米どころで始まったなす栽培

稲敷市と河内町は都心から約50km、成田空港まで約20kmの距離にある千葉県と利根川を隔てた茨城県南端の県境の町です。
かつては利根川の決壊により水害に幾度も苦しめられた歴史がありますが、水運の発展と護岸の発達により今では肥沃な土壌と豊富な水源を活かした県内有数の穀倉地帯となっています。
そんな2つの町を管轄とするJA稲敷なす部会は、県内でも貴重な作型で秋から翌年の初夏にかけて、越冬して出荷をおこなう「かわちなす」の産地です。なすは大きいほど美味しいと言われますが、成長に従い種も大粒になり皮も固くなります。しかし、かわちなすは実が成長しても種は小さく、皮は薄くてやわらかなままといいことずくめ。煮てよし、揚げてよし、炒めてよしと料理を選ばず美味しく味わえる万能なすです。

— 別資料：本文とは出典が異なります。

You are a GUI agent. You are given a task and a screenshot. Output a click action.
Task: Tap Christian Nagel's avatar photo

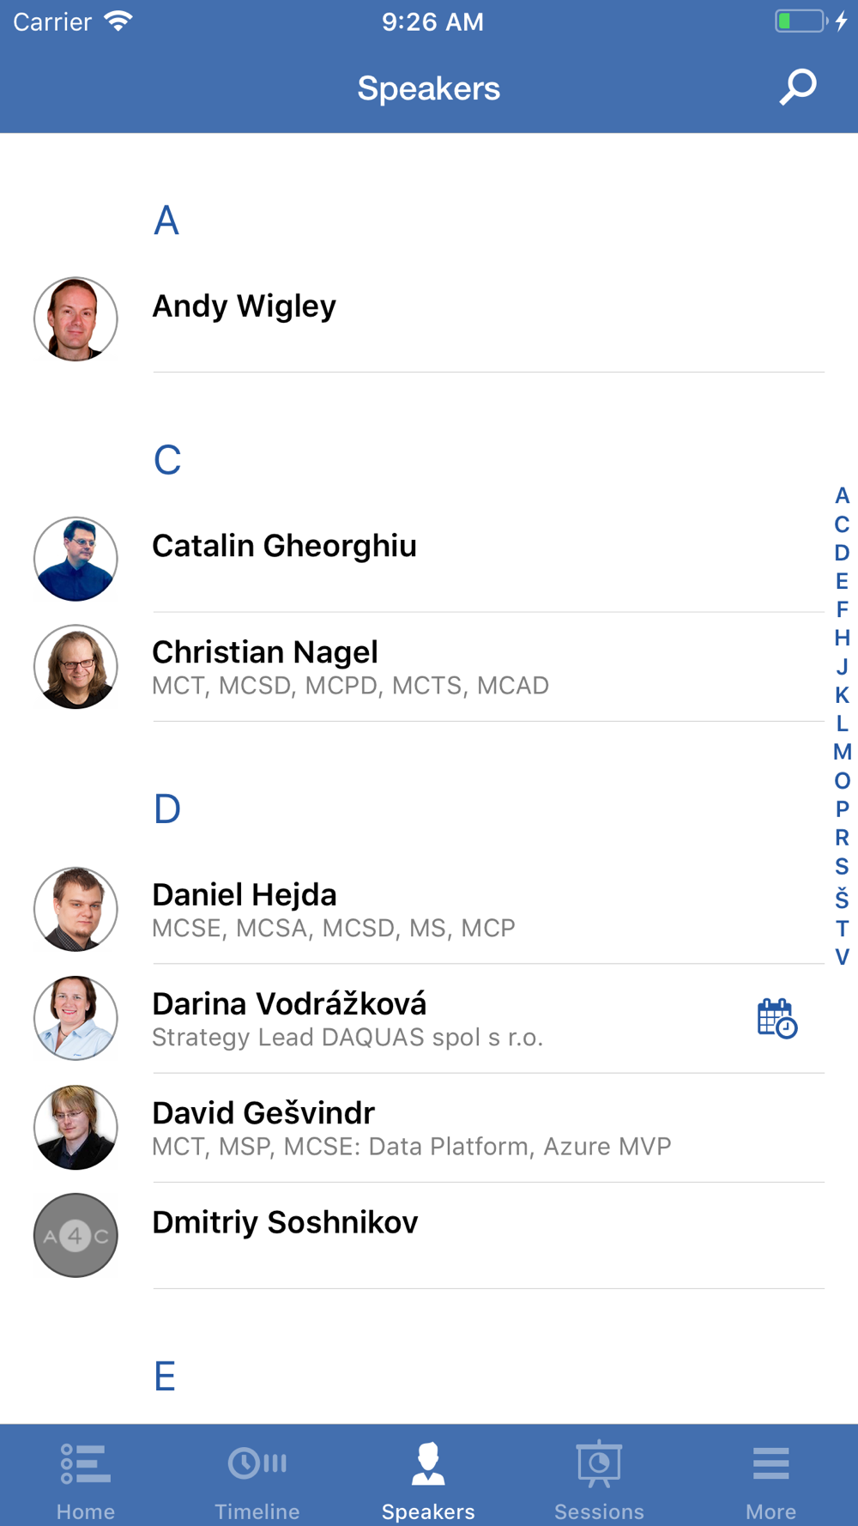click(x=76, y=667)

部会は個々になす栽培に取り組んできた生産者3名により、平成9年に設立されました。部会員は現在7名に増え、総面積1.3haで「かわちなす」を栽培しています。「有機にこだわった土作り」を第一に全員がエコファーマーの資格を取得している少数精鋭の部会です。また、生産者同士が集まり、出荷始めから終わりまで毎月目揃え会を開催するなど、厳しい品質基準を維持し高品質ななす栽培に取り組んでいます。
なす栽培のきっかけは
JA稲敷なす部会長の坂本さんが「かわちなす」の栽培を始めたのは今から20年前のこと。当時地元の企業を退職し、家業の米作りとともに新たな作物を取り入れた専業農家として第二の人生を歩むことを考えていた坂本さんは、以前から知り合いであったなす部会の創立者から栽培を勧められたことを機に、陸稲の圃場をハウスに変えて栽培をはじめました。「顔なじみの方が勧めてくれたので新規参入に対する安心感があったことや県や国の補助制度を利用できたことが後押しになりました。部会加入後は部会員や県内外のベテラン生産者から教えていただき、少しずつ技術を磨くことができました。」
自然のいいものだけを使った土作り
土作りは稲作地域の地の利を活かした材料を使っています。
稲刈り後に大量にでる籾殻に稲わらや糠にカニ殻や油かす、おからを混ぜて発酵させた有機質の完熟堆肥を使い、環境に優しい農業を心がけています。「社会環境やライフスタイルの変化により、安心安全な食を求める消費者の意識も高まっています。自然のいいものだけを使うことで、美味しくてなおかつ消費者に安心して食べていただけるものを作っています。」と坂本さん。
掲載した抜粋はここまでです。